• _RECORDED DATA_:
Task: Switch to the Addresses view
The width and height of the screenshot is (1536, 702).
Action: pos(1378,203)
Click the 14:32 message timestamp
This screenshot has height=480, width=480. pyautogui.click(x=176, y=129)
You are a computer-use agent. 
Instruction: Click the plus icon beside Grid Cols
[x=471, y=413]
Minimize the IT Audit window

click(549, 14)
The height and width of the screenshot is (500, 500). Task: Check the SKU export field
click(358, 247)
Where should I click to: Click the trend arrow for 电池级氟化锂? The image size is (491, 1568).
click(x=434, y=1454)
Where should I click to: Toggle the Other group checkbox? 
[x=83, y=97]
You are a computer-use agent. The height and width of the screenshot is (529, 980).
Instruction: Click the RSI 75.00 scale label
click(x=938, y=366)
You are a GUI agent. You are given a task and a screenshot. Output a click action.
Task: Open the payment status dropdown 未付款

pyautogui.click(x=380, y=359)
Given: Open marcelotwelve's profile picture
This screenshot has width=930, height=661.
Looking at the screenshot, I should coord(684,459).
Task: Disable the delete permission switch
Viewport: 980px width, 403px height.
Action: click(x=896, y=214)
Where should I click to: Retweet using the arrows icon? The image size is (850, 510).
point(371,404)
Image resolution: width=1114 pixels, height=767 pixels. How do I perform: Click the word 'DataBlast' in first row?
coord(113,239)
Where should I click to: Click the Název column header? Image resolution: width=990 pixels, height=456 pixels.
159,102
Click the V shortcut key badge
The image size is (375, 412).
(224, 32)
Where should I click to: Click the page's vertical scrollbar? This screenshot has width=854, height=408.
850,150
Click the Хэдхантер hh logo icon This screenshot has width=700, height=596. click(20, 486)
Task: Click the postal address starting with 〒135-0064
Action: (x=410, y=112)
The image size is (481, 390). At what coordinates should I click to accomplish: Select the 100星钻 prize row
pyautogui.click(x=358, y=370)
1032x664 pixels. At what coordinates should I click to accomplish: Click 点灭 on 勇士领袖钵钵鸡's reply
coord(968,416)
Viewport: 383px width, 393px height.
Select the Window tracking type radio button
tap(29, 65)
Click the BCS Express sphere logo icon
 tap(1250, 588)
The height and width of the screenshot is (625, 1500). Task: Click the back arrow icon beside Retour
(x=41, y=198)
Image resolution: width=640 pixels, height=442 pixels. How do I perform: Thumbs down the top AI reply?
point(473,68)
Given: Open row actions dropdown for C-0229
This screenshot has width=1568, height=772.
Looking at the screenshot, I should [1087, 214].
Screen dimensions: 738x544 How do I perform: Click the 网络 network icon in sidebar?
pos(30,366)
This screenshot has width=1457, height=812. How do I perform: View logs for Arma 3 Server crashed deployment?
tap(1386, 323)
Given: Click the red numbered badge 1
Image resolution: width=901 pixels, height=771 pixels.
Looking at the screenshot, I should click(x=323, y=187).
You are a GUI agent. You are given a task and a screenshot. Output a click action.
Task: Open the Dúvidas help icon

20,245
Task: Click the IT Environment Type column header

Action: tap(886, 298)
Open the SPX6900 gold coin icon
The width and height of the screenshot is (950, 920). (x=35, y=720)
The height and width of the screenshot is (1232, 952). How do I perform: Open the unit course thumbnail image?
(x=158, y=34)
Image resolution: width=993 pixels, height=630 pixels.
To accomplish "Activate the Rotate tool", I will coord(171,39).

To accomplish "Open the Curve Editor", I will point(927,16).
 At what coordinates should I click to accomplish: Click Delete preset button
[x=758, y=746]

• _EXERCISE AIM_:
Lines from the one containing "Image resolution: width=901" through the end of the entries above must be copied exactly; include both ends and no other lines.

• _SOLUTION BELOW_:
Image resolution: width=901 pixels, height=771 pixels.
Looking at the screenshot, I should click(x=323, y=187).
You are a GUI agent. You are given a task and a screenshot. Output a click action.
Task: Open the Dúvidas help icon

20,245
Task: Click the IT Environment Type column header

Action: tap(886, 298)
Open the SPX6900 gold coin icon
The width and height of the screenshot is (950, 920). (x=35, y=720)
The height and width of the screenshot is (1232, 952). How do I perform: Open the unit course thumbnail image?
(x=158, y=34)
Image resolution: width=993 pixels, height=630 pixels.
To accomplish "Activate the Rotate tool", I will coord(171,39).

To accomplish "Open the Curve Editor", I will point(927,16).
 At what coordinates should I click to accomplish: Click Delete preset button
[x=758, y=746]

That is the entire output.